Dataset entries:

+---+

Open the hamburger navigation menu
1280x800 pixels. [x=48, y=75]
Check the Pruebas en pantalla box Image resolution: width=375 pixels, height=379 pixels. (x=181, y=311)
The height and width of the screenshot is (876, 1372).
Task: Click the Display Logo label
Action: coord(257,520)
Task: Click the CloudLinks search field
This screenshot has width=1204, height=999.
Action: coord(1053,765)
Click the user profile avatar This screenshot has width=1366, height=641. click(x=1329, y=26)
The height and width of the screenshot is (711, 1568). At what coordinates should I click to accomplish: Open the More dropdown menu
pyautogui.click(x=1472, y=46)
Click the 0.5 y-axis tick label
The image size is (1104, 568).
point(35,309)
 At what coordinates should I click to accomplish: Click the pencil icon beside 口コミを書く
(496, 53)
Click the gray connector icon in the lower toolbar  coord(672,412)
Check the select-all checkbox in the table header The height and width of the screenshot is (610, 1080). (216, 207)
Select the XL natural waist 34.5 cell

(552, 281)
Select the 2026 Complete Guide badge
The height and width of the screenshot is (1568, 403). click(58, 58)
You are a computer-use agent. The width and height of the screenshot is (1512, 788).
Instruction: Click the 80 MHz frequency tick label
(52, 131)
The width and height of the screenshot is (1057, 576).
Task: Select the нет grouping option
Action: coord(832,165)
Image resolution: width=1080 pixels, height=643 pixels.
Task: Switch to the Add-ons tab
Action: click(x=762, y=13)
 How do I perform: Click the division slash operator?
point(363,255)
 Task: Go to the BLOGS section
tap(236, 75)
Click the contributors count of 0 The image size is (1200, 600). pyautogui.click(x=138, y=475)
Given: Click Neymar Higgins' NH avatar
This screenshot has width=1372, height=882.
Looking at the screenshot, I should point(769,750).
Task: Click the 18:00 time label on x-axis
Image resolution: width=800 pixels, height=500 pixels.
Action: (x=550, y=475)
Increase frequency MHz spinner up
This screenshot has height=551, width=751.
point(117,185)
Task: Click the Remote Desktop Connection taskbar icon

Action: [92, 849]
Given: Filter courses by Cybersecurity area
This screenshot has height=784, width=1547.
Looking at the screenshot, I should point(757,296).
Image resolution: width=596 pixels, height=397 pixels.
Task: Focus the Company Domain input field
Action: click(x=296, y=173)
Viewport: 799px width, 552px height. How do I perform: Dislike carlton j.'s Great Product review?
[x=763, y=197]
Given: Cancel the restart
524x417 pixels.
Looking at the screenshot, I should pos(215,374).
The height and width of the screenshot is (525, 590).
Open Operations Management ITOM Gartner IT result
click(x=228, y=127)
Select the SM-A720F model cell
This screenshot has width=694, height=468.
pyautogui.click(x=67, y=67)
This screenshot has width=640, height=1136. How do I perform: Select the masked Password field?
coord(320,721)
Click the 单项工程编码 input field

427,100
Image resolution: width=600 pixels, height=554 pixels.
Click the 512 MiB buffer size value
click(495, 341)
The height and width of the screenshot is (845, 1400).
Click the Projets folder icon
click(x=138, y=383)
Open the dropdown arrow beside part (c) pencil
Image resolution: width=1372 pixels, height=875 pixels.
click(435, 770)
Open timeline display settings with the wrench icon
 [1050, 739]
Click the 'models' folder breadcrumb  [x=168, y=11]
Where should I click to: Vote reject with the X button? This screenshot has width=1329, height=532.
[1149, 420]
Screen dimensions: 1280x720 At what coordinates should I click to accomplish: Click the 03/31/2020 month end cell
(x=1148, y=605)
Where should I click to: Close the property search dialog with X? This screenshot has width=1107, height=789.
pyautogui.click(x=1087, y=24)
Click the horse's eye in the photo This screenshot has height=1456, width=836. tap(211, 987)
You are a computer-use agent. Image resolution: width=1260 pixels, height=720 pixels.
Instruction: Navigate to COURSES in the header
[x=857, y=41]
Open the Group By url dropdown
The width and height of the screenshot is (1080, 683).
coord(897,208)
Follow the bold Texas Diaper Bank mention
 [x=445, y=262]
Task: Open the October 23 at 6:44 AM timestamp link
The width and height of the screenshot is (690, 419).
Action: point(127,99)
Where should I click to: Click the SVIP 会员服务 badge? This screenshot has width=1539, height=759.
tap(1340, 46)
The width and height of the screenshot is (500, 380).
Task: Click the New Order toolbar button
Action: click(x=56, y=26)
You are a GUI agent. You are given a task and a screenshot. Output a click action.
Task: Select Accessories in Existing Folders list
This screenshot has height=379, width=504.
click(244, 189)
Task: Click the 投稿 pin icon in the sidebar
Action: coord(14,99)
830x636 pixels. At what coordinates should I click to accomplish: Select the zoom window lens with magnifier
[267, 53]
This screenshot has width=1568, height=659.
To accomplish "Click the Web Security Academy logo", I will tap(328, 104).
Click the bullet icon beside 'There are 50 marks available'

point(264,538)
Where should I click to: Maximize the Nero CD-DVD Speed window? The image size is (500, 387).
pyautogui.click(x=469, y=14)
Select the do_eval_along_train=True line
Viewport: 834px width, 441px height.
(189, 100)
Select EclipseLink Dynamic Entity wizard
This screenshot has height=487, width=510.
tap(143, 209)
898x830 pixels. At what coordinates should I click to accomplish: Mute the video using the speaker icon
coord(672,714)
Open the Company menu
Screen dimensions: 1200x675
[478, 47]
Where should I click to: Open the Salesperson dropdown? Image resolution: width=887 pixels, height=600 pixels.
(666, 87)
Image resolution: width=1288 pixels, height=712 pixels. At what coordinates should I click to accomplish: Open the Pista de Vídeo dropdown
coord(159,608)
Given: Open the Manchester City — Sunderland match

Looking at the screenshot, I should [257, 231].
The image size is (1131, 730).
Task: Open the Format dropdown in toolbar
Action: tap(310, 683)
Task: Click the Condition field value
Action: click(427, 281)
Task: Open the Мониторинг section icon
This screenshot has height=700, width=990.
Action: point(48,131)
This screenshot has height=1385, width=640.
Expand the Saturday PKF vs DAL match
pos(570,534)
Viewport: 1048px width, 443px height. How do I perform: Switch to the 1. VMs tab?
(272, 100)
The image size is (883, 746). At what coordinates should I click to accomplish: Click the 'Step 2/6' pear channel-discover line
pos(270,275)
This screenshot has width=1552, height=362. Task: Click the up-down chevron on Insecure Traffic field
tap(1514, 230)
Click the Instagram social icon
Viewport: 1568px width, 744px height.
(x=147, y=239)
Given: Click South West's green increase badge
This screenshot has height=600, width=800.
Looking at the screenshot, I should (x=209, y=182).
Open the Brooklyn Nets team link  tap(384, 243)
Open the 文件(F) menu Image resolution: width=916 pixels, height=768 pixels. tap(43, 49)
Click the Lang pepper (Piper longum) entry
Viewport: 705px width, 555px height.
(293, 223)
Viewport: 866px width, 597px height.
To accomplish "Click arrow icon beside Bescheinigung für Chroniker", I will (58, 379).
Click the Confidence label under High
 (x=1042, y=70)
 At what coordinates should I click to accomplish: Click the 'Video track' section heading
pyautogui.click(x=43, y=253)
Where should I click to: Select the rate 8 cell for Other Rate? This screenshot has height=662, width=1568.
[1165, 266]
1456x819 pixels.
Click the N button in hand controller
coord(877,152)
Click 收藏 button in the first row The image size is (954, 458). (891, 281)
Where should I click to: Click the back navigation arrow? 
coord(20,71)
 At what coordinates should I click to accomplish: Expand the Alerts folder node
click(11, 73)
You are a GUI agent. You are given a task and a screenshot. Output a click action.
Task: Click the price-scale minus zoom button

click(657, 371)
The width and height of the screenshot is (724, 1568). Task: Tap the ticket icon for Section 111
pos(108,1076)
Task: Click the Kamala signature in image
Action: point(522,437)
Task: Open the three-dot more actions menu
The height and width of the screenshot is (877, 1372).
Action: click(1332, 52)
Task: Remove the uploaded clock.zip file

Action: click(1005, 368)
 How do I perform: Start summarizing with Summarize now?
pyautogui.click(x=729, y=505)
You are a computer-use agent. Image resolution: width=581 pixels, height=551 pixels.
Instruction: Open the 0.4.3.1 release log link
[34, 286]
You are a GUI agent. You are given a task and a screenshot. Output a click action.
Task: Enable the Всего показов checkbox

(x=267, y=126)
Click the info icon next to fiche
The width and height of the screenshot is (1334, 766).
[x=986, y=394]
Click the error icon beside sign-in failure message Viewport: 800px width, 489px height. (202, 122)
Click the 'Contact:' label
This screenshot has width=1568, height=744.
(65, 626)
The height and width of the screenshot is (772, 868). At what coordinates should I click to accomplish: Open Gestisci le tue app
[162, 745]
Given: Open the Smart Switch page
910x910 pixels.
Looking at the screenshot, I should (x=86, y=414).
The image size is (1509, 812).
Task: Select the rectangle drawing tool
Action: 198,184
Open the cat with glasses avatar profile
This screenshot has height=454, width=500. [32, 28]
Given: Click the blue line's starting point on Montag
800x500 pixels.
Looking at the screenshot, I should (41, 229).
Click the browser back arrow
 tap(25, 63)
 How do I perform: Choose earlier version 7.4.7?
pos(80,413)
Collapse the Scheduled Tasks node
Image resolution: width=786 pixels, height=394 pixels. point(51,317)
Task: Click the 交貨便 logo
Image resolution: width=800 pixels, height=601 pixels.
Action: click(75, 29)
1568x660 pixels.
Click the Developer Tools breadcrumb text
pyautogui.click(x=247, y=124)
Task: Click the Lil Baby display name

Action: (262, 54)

+---+

Task instructions:
Exactly as they stand in the records above, print the lines from the one containing "Collapse the Scheduled Tasks node" through the final line, inclusive.

Your solution:
Collapse the Scheduled Tasks node
Image resolution: width=786 pixels, height=394 pixels. point(51,317)
Task: Click the 交貨便 logo
Image resolution: width=800 pixels, height=601 pixels.
Action: click(75, 29)
1568x660 pixels.
Click the Developer Tools breadcrumb text
pyautogui.click(x=247, y=124)
Task: Click the Lil Baby display name

Action: (262, 54)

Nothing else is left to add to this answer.